On 4/18/2018 6:51 AM, Willem de Bruijn wrote:
On Wed, Apr 18, 2018 at 9:47 AM, Sowmini Varadhan
<sowmini.varad...@oracle.com> wrote:
On (04/18/18 06:35), Eric Dumazet wrote:
There is no change at all.

This will only be used as a mechanism to send X packets of same size.

So instead of X system calls , one system call.

One traversal of some expensive part of the host stack.

The content on the wire should be the same.
I'm sorry that's not how I interpret Willem's email below
(and maybe I misunderstood)

the following taken from https://www.spinics.net/lists/netdev/msg496150.html

Sowmini> If yes, how will the recvmsg differentiate between the case
Sowmini> (2000 byte message followed by 512 byte message) and
Sowmini> (1472 byte message, 526 byte message, then 512 byte message),
Sowmini> in other words, how are UDP message boundary semantics preserved?

Willem> They aren't. This is purely an optimization to amortize the cost of
Willem> repeated tx stack traversal.
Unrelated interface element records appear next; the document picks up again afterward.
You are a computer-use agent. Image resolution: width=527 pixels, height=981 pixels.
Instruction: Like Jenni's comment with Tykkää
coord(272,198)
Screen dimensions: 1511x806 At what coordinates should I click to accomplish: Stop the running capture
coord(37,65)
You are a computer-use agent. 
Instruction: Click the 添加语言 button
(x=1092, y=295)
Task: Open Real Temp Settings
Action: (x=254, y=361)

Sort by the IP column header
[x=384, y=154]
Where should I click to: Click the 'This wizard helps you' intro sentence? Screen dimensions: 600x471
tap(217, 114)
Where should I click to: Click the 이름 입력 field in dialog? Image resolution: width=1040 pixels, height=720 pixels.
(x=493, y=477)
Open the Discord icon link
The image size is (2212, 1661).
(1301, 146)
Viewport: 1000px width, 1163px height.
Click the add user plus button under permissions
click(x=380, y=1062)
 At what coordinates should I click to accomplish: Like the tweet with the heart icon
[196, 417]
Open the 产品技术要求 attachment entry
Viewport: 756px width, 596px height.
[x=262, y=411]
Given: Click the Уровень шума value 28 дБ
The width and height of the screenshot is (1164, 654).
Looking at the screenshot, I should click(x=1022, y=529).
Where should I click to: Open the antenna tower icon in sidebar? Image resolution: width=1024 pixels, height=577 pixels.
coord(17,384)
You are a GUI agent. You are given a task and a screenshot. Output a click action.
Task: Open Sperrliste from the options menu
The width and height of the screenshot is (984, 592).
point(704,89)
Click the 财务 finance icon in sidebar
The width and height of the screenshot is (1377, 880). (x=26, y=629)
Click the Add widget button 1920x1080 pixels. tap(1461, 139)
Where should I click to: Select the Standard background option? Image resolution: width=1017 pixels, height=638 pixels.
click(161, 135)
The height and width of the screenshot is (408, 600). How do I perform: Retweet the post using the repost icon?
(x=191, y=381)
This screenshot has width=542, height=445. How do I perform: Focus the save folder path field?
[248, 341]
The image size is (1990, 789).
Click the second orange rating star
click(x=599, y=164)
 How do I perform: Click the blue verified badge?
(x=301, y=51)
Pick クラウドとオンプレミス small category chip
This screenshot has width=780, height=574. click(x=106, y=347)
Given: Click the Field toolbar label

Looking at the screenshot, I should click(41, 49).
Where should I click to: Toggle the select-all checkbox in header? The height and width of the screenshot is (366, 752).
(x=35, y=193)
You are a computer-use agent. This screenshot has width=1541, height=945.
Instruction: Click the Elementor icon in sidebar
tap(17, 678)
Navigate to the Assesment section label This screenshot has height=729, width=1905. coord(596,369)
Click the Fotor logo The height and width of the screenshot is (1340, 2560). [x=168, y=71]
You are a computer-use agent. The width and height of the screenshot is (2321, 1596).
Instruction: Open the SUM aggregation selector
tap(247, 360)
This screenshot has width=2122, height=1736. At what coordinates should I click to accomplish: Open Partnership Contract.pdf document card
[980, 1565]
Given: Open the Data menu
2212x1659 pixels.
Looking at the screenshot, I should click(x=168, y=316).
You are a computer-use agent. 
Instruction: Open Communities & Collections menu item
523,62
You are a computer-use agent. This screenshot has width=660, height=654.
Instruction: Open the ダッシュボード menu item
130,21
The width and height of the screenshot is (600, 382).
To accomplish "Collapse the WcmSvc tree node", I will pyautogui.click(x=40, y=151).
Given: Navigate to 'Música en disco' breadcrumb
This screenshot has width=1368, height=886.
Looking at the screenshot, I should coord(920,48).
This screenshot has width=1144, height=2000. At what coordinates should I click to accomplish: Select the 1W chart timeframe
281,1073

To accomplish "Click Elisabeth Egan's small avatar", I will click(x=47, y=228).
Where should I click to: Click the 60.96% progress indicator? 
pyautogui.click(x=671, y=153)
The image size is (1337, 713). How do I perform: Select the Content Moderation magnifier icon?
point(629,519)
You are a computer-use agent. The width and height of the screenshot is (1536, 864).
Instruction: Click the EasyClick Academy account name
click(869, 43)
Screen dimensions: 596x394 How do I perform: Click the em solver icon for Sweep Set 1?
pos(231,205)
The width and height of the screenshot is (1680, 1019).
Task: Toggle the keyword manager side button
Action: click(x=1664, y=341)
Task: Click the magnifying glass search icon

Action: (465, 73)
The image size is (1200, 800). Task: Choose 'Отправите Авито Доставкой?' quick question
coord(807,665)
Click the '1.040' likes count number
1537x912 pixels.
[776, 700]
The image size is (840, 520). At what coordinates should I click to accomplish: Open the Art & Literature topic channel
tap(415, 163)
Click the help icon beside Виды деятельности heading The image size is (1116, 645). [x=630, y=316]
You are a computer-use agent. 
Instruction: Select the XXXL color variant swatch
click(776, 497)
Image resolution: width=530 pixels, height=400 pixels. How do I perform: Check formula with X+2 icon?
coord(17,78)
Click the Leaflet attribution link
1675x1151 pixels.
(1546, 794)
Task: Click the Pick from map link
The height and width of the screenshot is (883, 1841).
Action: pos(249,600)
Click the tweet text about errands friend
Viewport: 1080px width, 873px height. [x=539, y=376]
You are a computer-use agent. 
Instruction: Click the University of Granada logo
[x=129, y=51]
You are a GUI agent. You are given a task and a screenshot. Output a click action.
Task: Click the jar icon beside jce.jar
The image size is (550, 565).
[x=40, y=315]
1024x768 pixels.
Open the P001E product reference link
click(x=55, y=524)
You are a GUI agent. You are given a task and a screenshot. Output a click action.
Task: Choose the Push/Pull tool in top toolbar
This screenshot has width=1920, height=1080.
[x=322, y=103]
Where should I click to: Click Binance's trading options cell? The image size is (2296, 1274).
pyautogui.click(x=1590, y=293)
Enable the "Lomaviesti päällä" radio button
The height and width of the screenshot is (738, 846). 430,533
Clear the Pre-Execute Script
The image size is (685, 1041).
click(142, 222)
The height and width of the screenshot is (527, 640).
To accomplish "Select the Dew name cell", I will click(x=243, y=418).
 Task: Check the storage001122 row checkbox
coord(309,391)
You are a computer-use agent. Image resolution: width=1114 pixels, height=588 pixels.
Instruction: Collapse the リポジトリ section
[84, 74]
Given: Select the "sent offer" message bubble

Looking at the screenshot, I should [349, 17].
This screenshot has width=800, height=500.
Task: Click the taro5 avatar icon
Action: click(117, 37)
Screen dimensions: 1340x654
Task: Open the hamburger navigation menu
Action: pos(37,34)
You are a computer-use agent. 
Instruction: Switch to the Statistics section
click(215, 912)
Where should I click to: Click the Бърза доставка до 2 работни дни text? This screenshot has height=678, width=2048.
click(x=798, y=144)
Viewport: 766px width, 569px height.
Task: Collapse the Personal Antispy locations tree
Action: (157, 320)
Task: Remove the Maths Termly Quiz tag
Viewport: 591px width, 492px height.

Unlike UFO, which would preserve the
Willem> boundaries of the original larger than MTU datagram.

As I understand Willem's explanation, if I do a sendmsg of 2000 bytes,
- classic UDP will send 2 IP fragments, the first one with a full UDP
   header, and the IP header indicating that this is the first frag for
   that ipid, with more frags to follow. The second frag will have the
   rest with the same ipid, it will not have a udp header,
   and it will indicatet that it is the last frag (no more frags).

   The receiver can thus use the ipid, "more-frags" bit, frag offset etc
   to stitch the 2000 byte udp message together and pass it up on the udp
   socket.

- in the "GSO" proposal my 2000  bytes of data are sent as *two*
   udp packets, each of them with a unique udp header, and uh_len set
   to 1476 (for first) and 526 (for second). The receiver has no clue
   that they are both part of the same UDP datagram, So wire format
   is not the same, am I mistaken?
Eric is correct. If the application sets a segment size with UDP_SEGMENT
this is an instruction to the kernel to split the payload along that border into
separate discrete datagrams.

OK. So the sender app is passing the message boundary info to the kernel via 
the socket
option and letting the kernel split the large payload into multiple UDP 
segments.



It does not matter what the behavior is without setting this option. If a
process wants to send a larger than MTU datagram and rely on the
kernel to fragment, then it should not set the option.